Imam Ahmad bin Abdurrahman bin Qudamah al Maqdisi rahimahullah mengatakan, “Seyogyanya orang yang membaca al-Quran al-Azhim melihat bagaimana kelembutan Allâh Azza wa Jalla terhadap para makhluk-Nya dalam menyampaikan makna-makna firman-Nya ke akal-akal mereka. Seyogyanya, dia juga menyadari bahwa apa yang dia baca bukanlah perkataan manusia, lalu dia hadirkan dalam hatinya akan keagungan Allâh yang berbicara serta mentadabburi perkataan-Nya.” [Mukhtashar Minhâjul Qâshidîn, hlm. 53]
Wahai saudara saudara tercinta!
Hendaklah kita menghindar sejauh mungkin dari sekedar membaca lafadz al-Qur’an dan menghafalnya saja, tanpa berupaya memikirkan makna-maknanya. Sungguh Allâh Subhanahu wa Ta’ala telah mencela orang-orang munafik ketika mereka tidak mau mentadabburri Kitabbullâh al-Azîz. Allâh Azza wa Jalla berfirman:
أَفَلَا يَتَدَبَّرُونَ الْقُرْآنَ ۚ وَلَوْ كَانَ مِنْ عِنْدِ غَيْرِ اللَّهِ لَوَجَدُوا فِيهِ اخْتِلَافًا كَثِيرًا
Maka apakah mereka tidak memperhatikan al-Quran? kalau kiranya al-Quran itu bukan dari sisi Allâh, tentulah mereka mendapat pertentangan yang banyak di dalamnya.[An-Nisa/4:82]
Imam al-Qurthubi rahimahullah mengatakan, “Allâh Azza wa Jalla mencela orang-orang munafik yang tidak mau mentadaburi al-Quran dan (tidak) mengambil pelajaran darinya dan makna-maknanya.” [Tafsir al-Qurtubi, 5/290]

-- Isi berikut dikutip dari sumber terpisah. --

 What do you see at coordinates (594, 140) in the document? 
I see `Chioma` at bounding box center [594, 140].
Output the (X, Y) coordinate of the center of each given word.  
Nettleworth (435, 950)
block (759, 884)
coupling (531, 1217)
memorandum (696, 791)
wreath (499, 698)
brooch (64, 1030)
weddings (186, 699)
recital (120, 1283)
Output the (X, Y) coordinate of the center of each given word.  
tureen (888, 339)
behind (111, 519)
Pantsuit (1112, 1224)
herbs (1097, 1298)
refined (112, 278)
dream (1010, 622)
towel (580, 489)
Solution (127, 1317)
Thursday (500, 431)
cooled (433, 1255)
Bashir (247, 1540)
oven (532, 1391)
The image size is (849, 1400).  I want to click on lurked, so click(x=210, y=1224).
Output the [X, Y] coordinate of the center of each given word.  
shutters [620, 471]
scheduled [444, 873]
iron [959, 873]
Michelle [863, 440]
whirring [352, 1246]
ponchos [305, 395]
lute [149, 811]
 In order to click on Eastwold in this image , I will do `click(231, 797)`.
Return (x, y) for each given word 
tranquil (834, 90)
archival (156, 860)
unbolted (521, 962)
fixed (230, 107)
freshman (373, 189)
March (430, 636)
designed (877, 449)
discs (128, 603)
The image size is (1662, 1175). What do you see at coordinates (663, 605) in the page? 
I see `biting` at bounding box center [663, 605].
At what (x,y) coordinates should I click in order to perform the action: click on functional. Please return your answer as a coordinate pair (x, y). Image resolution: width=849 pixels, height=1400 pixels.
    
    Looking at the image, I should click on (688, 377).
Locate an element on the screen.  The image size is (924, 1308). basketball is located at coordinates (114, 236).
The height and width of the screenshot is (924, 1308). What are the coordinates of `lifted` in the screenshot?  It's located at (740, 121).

Imam Ibnul Qayyim rahimahullah mengatakan, “Maka membaca ayat dengan tafakkur dan memahaminya jauh lebih baik dari sekedar membaca sampai selesai tanpa tadabbur dan tanpa memahami, serta lebih bermanfaat buat hati dan lebih bisa diharapkan untuk menggapai keimanan dan merasakan manisnya al-Qur’an. Ini merupakan kebiasaan para salaf dahulu. Diantara mereka ada yang mengulang-ulang satu ayat sampai datang waktu shalat Shubuh. Dalam sebuah hadits sah dari Nabi n disebutkan bahwa Beliau shalat dengan membaca satu ayat yang di ulang-ulang sampai tiba waktu Shubuh. Ayat tersebut adalah firman Allâh Azza wa Jalla :
إِنْ تُعَذِّبْهُمْ فَإِنَّهُمْ عِبَادُكَ ۖ وَإِنْ تَغْفِرْ لَهُمْ فَإِنَّكَ أَنْتَ الْعَزِيزُ الْحَكِيمُ
Jika Engkau menyiksa mereka, maka sesungguhnya mereka adalah hamba-hamba Engkau, dan jika Engkau mengampuni mereka, Maka Sesungguhnya Engkaulah yang Maha Perkasa lagi Maha Bijaksana.[Al-Mâidah /5:118]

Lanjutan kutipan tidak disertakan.